Module 10 — Denial-of-Service (3 %). SYN flood, UDP flood, HTTP flood, Slowloris, amplification (DNS, NTP, memcached), botnets. Module léger en termes de questions mais couvre des concepts essentiels.
Module 11 — Session Hijacking (3 %). TCP hijacking, session token theft (XSS, packet capture, session fixation), defense (HTTPOnly cookies, regeneration de session token).
Module 12 — Evading IDS, Firewalls, and Honeypots (5 %). Tunneling (DNS tunneling, ICMP tunneling, HTTPS tunneling), packet fragmentation, source routing, encryption, polymorphic shellcode. Module exigeant, beaucoup de questions techniques.
Module 13 — Hacking Web Servers (5 %). Vulnérabilités Apache/Nginx/IIS, attaques contre le serveur lui-même (mauvaise config, default creds, web shells, server-side includes).
Module 14 — Hacking Web Applications (8 %).
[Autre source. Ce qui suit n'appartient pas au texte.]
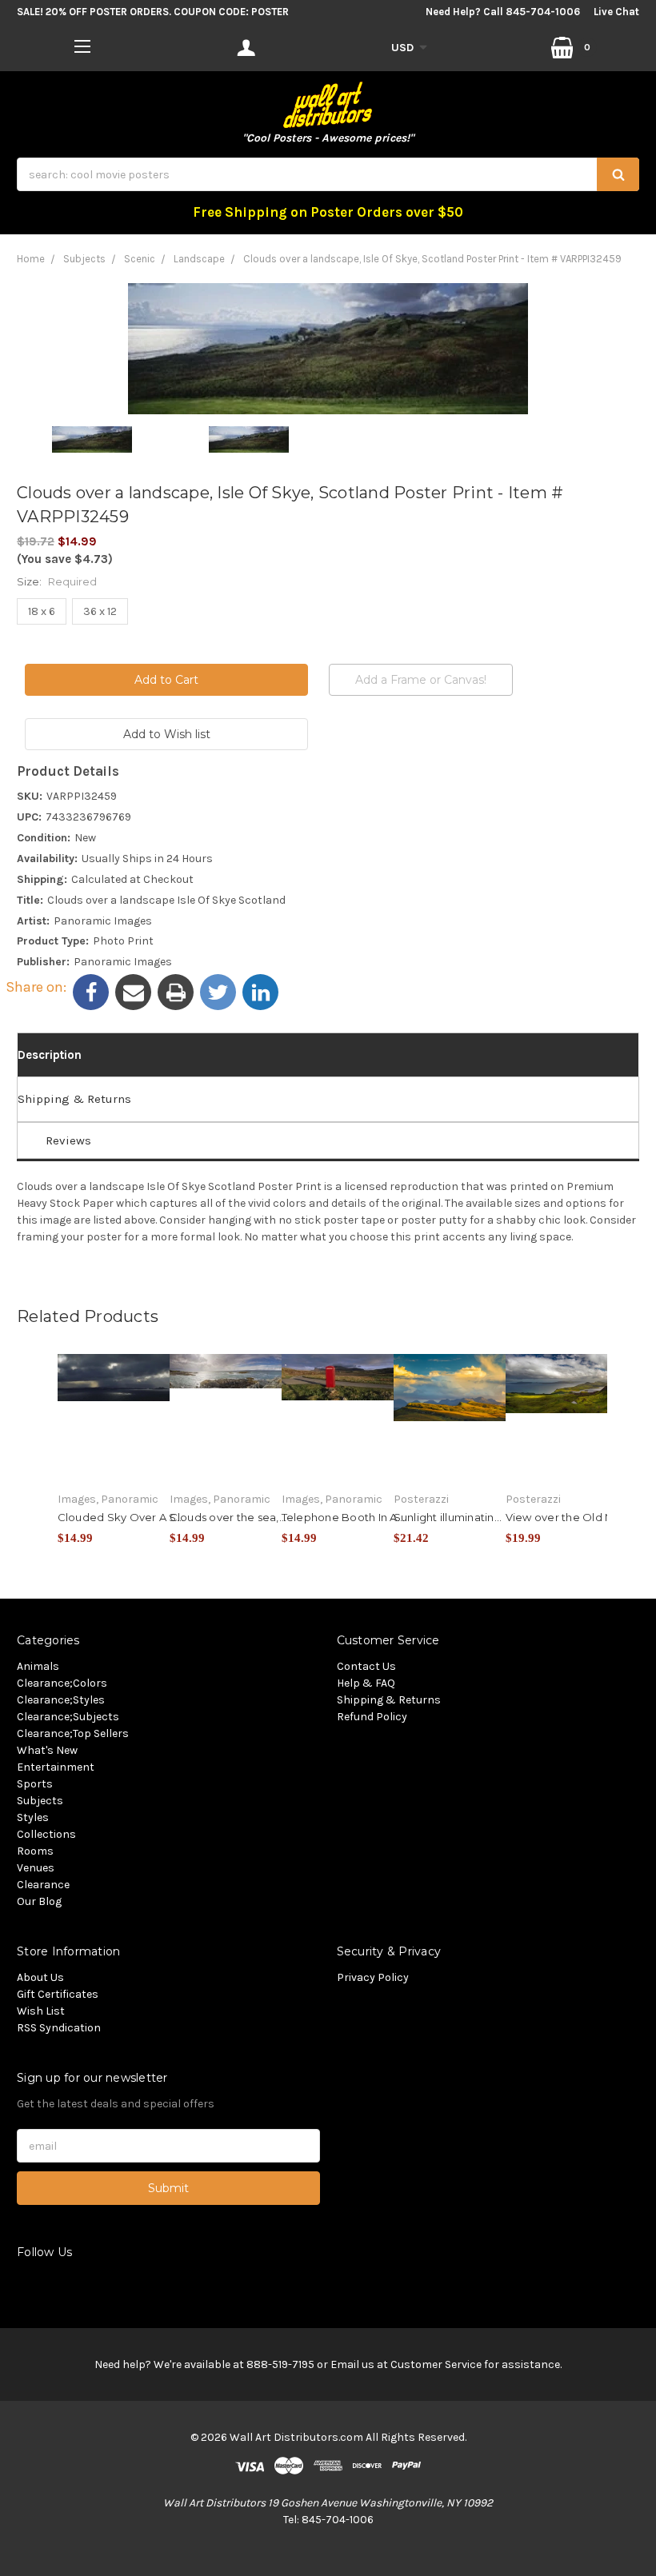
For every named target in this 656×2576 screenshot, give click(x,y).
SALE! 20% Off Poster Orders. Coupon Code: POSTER (153, 12)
OWASP Top 10 2021 (et préparation au Top 10 2025 en transition), broken access control, cryptographic failures, injection, insecure design, security misconfiguration, vulnerable components, identification & auth failures, software & data integrity, security logging, SSRF. Notre tutoriel Burp Suite couvre la pratique exhaustive.
Module 15 — SQL Injection (5 %). UNION-based, error-based, blind boolean, blind time-based, out-of-band, second-order. Outils : sqlmap, manual exploitation. Module testé en profondeur — au moins 5-7 questions à l’examen.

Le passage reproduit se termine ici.